Genetic disease risk prediction is often uncertain, particularly for healthy individuals receiving a rare variant result, since understanding of rare variant penetrance is based on families showing penetrant disease [ 22 ]. In the NHS, expert scientists in accredited laboratories interpret rare variants in genes with proven association with the clinical presentation, and report only those with a probability of clinical significance. In contrast, when individuals present to the NHS with ‘results’ from DTC-GT, the provenance and interpretation of data may be unclear. Further, SNP arrays allow assessment of a limited number of variants: a provider may design SNP arrays to include certain rare pathogenic variants, such as three BRCA variants that are over-represented in people of Ashkenazi Jewish descent [ 23 ]. However absence of a variant does not preclude the presence of another pathogenic variant not assayed by the specific SNP-genotyping, and customers with a clinical or family history of disease might be falsely reassured by a ‘negative’ result. Discussants saw this as a direct harm, compounded by misunderstandings about genetic contributions to disease, although the regulatory authorisation process completed by one DTC-GT provider had explicitly sought to mitigate false reassurance and misunderstanding through user comprehension of key concepts.

Clinical utility

Clinical utility [ 24 , 25 ] was described as ‘multi-layered’, and lacking a consistent definition. Some suggested it should encompass some element of ‘personal utility’ [ 26 ], however some argue that personal utility is contingent upon clinical validity [ 27 ]. Risk management strategies can be harmful to individuals as well as economically costly; evidence is required to inform decisions about frequency, timing and effectiveness of genomics-based interventions. Most discussants thought PRS are not ready for clinical application; further evidence is required around data interpretation, risk magnitude and risk management, communication and decision support to enact lifestyle changes [ 28 ]. While behaviour change is central to the premise of preventive risk prediction, and therefore to the utility of PRS in common disease, discussants agreed that it is difficult to measure. Several noted the lack of evidence that PRS change health behaviours [ 29 , 30 ], and questioned the added value of PRS over and above well-established lifestyle advice. The view was expressed that behaviour change can be a long process; one person speculated that learning risk information at a younger age might be more effective, since people would have longer to ‘build good habits’. A further view was that patient benefit would accrue from clinicians’ responses to PRS. DTC-GT providers reported that customer surveys show that there is significant demand for genomic health information, but accepted that demand alone does not imply utility.
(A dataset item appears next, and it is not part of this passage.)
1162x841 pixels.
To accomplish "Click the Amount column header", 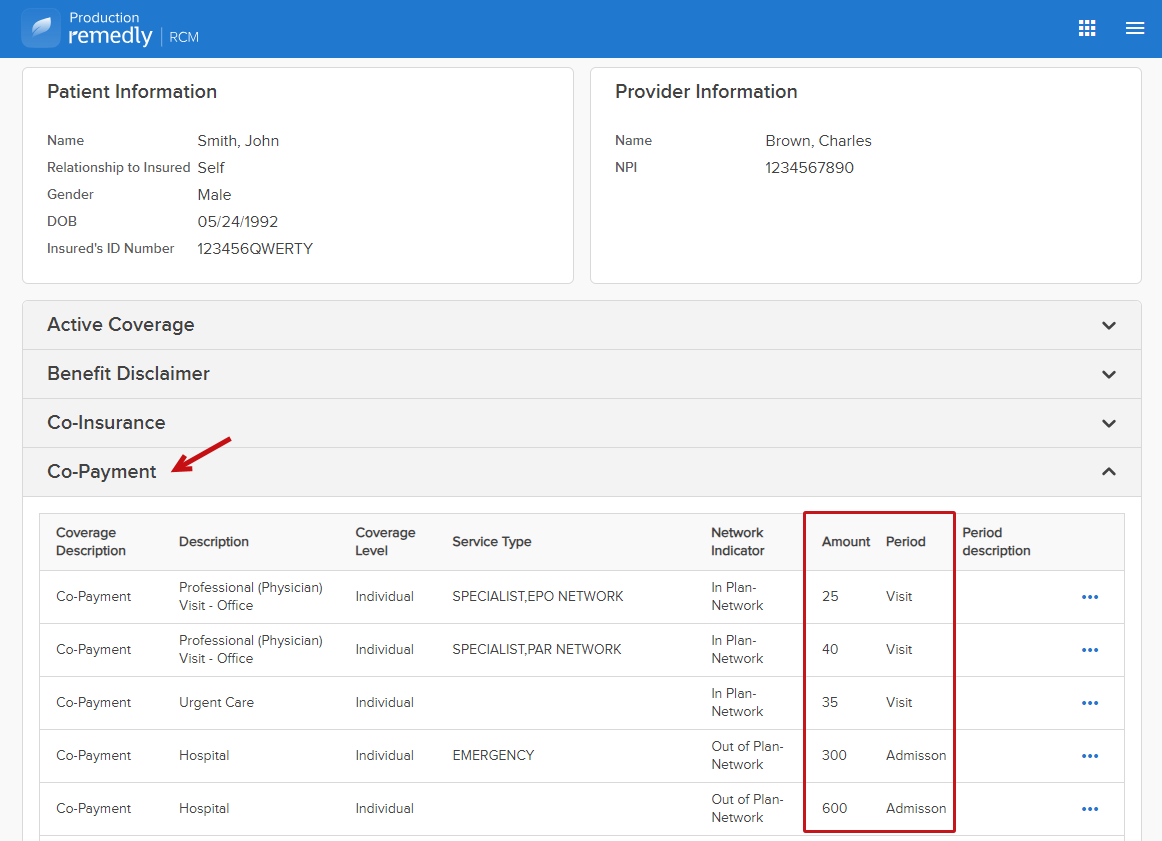I will tap(846, 542).
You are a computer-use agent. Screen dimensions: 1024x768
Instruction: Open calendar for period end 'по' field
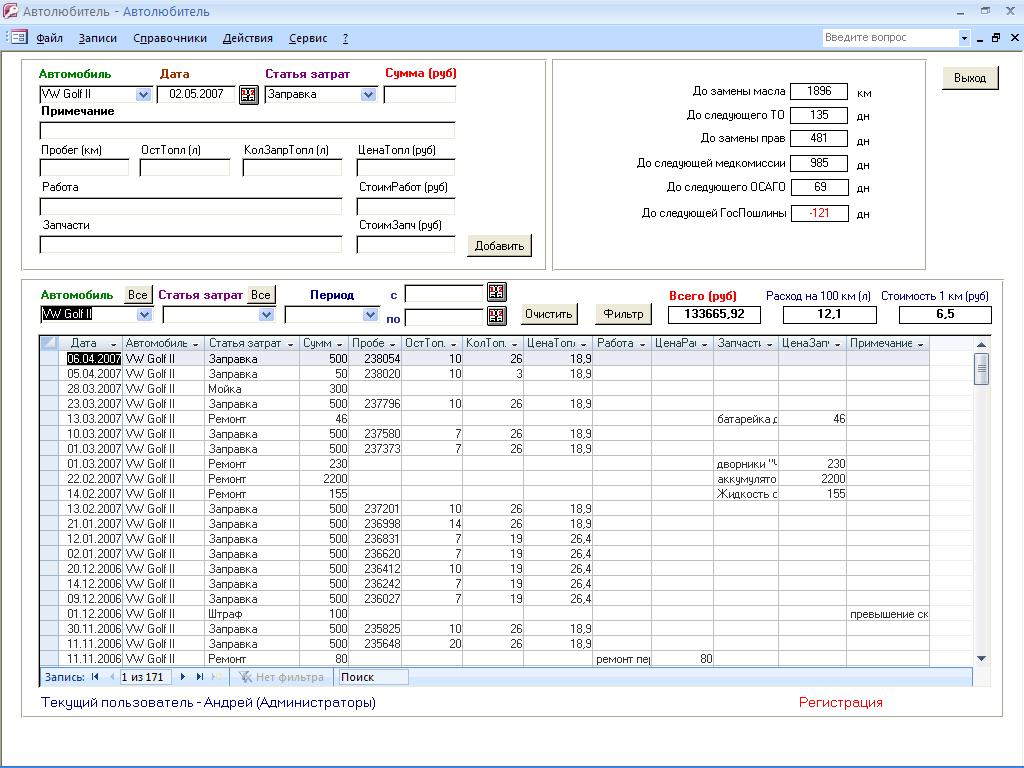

Reasons for generating genomic health data

Clinically-directed genetic testing has been available in the NHS for several decades for molecular genetic investigation of a clinical presentation, and predictive testing for family members. Patient management is often informed by genetic test results. In discussions, genome sequencing was considered a powerful additional tool for rare disease genetic diagnosis in a clinical setting, including through 100kGP and other UK clinical research programmes such as Deciphering Developmental Disorders (DDD) [ 31 ] and the NIHR BioResource for Rare Disease [ 32 ]. Clinical contributors recognised the potential for genomic data to identify new gene/disease associations and refine phenotypic spectrum, and were enthusiastic about a service delivery model which combines capture of genome sequencing with phenotype data allowing aggregate and reiterative analysis such as that proposed by the GMS [ 2 ].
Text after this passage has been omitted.